7. According to paragraph 46 of the report, nobody could be held incommunicado during pre-trial detention and the examining magistrate authorized detainees to have contact with anybody they pleased unless such contacts resulted in prejudice to the purpose of pre-trial detention. Did that mean that for a certain period detainees had contact only with the examining magistrate and could not see their lawyers - which would be tantamount to incommunicado detention?

8. What was to be understood by the word "collusion" in paragraphs 50 and 59 of the report, which stated that contacts between a detainee and his lawyer were monitored when there was a risk of collusion? Where there was no such risk, what was the duration of pre-trial detention? Noting with surprise that, where there was a risk of collusion, such detention could continue for two years, depending on the seriousness of the offence of which the detainee was suspected, he asked when the provisions had been enacted and whether they were still in force.

9. In cases where, pursuant to an agreement, persons sentenced by courts in Liechtenstein were sent to serve their sentences in an Austrian prison, which of the two countries would be held responsible and have to compensate a detainee who had been subjected to ill-treatment in an Austrian establishment?

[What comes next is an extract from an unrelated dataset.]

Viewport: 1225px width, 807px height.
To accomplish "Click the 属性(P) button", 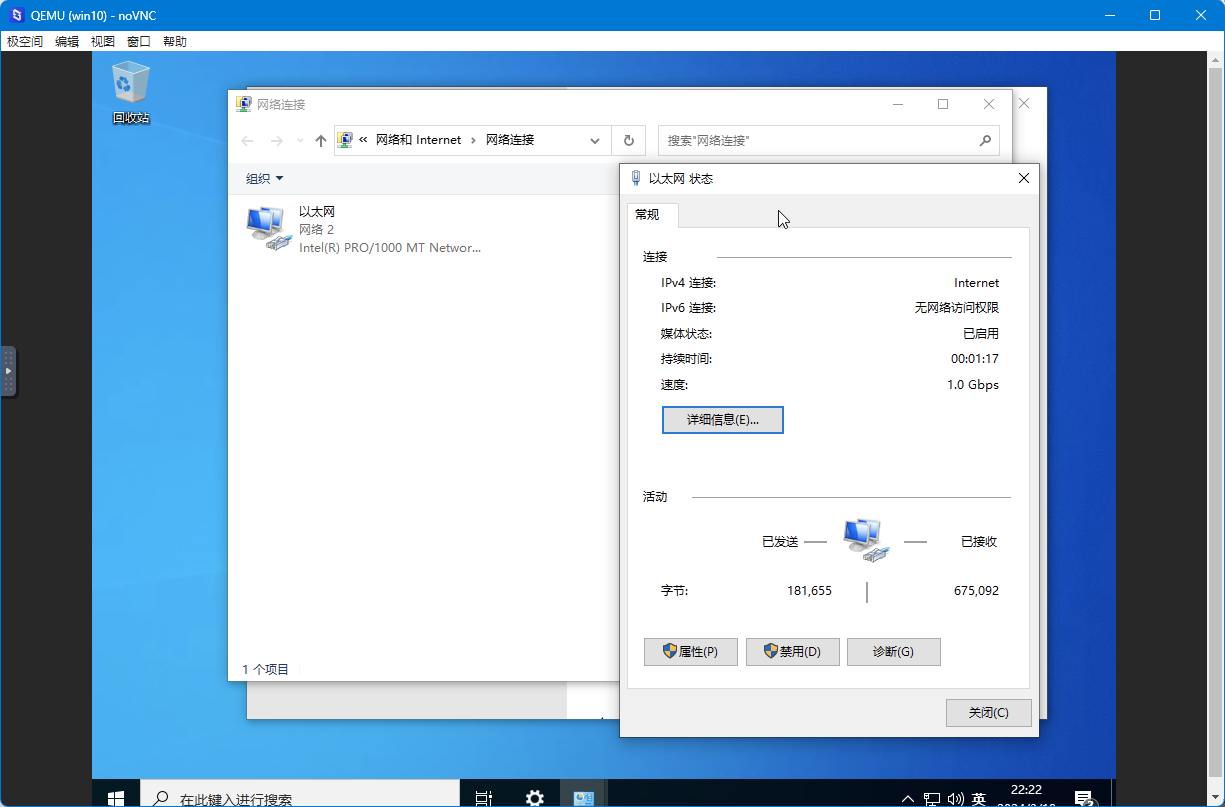I will 690,651.
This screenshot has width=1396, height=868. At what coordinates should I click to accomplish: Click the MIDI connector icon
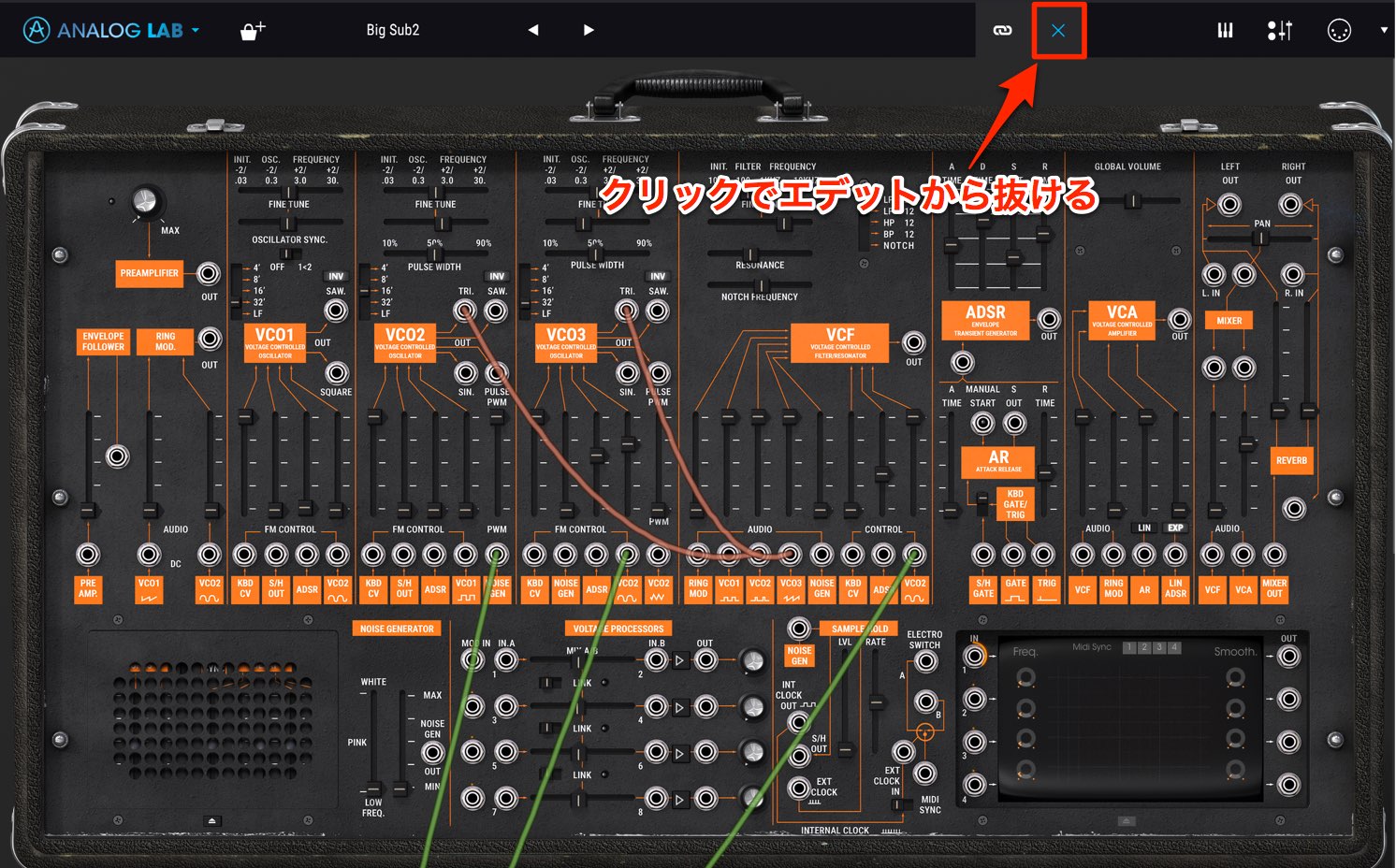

10. How many women and juveniles were held in the Liechtenstein prison? Were they segregated from adult males? Had measures been taken to ensure that women detainees were supervised by women and that juveniles were monitored by experienced persons?

11. He commended the way in which Liechtenstein had assumed its responsibilities regarding asylum and welcomed the fact that the Tibetan asylum-seekers mentioned during the Committee's consideration of the initial report had been granted asylum.

12. As Liechtenstein was a party to the Convention, under which it was required to exercise universal jurisdiction, and was preparing to ratify the Statute of the International Criminal Court, which would exercise universal jurisdiction over a variety of crimes, it would be interesting to know whether the State party would declare its jurisdiction if a torturer who was a national of a State party to the Convention and had committed such a crime outside Liechtenstein was present in its territory.

13. Mr. YU Mengjia (Alternate Country Rapporteur) asked what subjects had been discussed at the meetings between members of the European Committee for the Prevention of Torture and the national officials mentioned in paragraph 25 and what was the content of the new proposals made in that context. He also asked whether, apart from the information provided in the report, there had been any new developments in respect of the improvement of conditions of detention in Vaduz prison.

14. Mr. SØRENSEN asked whether Liechtenstein, like some other countries, operated a system of solitary confinement, whereby prisoners were allowed to see their lawyer but were cut off from their family and other prisoners and deprived of access to radio and television. If so, what was the maximum duration of such confinement and was it subject to review?

15. He thought that paragraph 46 of the report should have mentioned the Committee against Torture among the bodies to which detainees could send uncensored correspondence, given that Liechtenstein had accepted the obligations imposed by article 22.

16. Lastly, he noted with satisfaction that Liechtenstein regularly made sizeable contributions to the United Nations Voluntary Fund for Victims of Torture.

17. The delegation of Liechtenstein withdrew.


The public part of the meeting rose at 10.30 a.m.